Response Posted - 02/08/2016 :  14:54:10  Show Profile
We haven't talked much about the infamous "to-hulls" of the early years of the C-25, but it's an important subject. I'm not sure of the year when Catalina switched to proper thru-hulls, but several thousand boats were built with the bronze pipes embedded in resin "volcanoes" inside the hull, with gate valves inside and no visible flange on the outside. (My '85 wasn't one of them.) It's certain there are many of these boats still out there owned or being bought by people who haven't seen our discussions here, which have been many since I got involved some 16+ years ago.

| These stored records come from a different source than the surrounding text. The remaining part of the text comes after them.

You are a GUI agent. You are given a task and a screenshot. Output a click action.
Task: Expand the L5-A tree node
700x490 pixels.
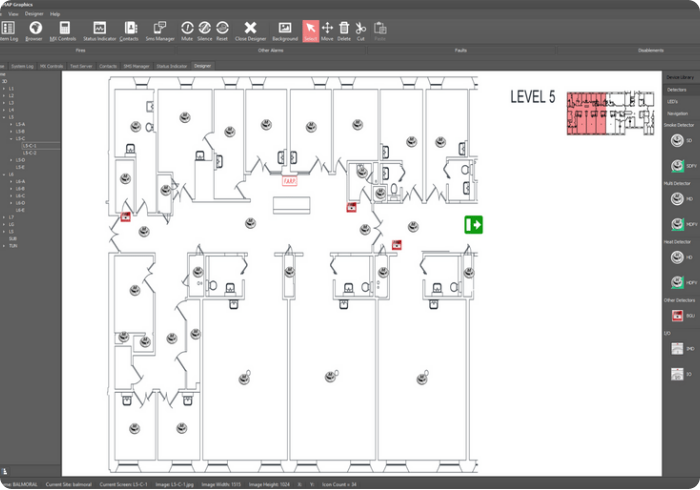[10, 124]
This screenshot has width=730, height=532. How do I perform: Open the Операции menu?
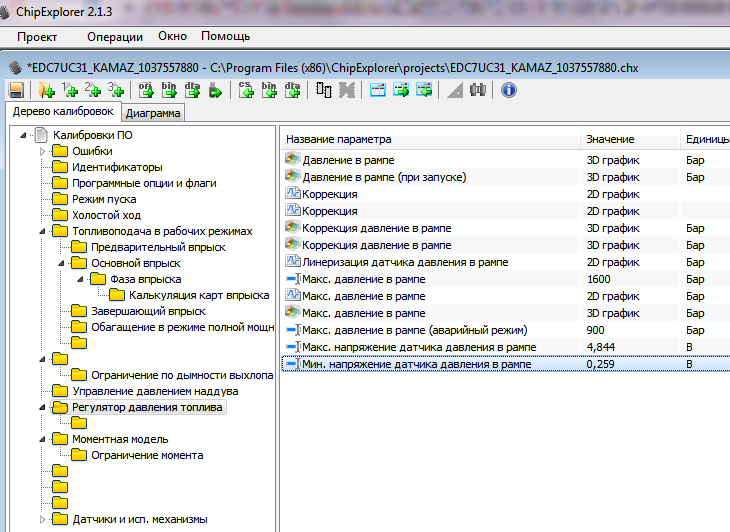[x=115, y=36]
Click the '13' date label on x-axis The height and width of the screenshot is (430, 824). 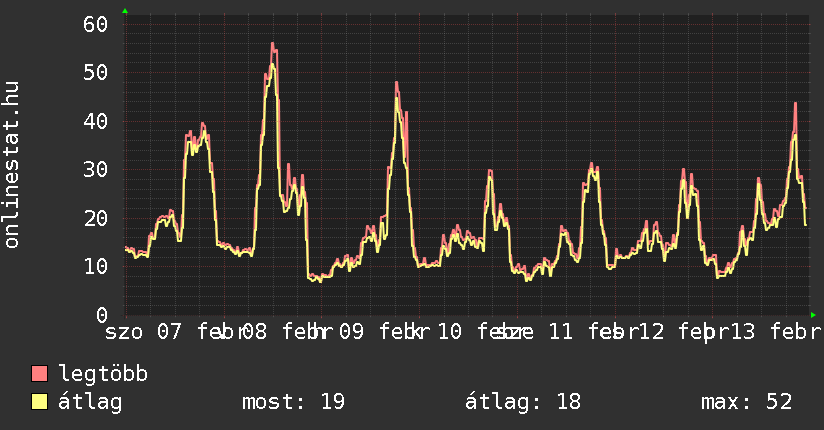coord(741,331)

It seems we had a few other detailed Tech Tips before Dora's on to-hull to thru-hull conversions--not sure what happened to them. Some have reported that the bronze pipes disintegrated in their hands when they started the project--others had more trouble removing them... The differences could involve electrolysis--a factor in favor of replacing with Marelon thru-hulls over bronze.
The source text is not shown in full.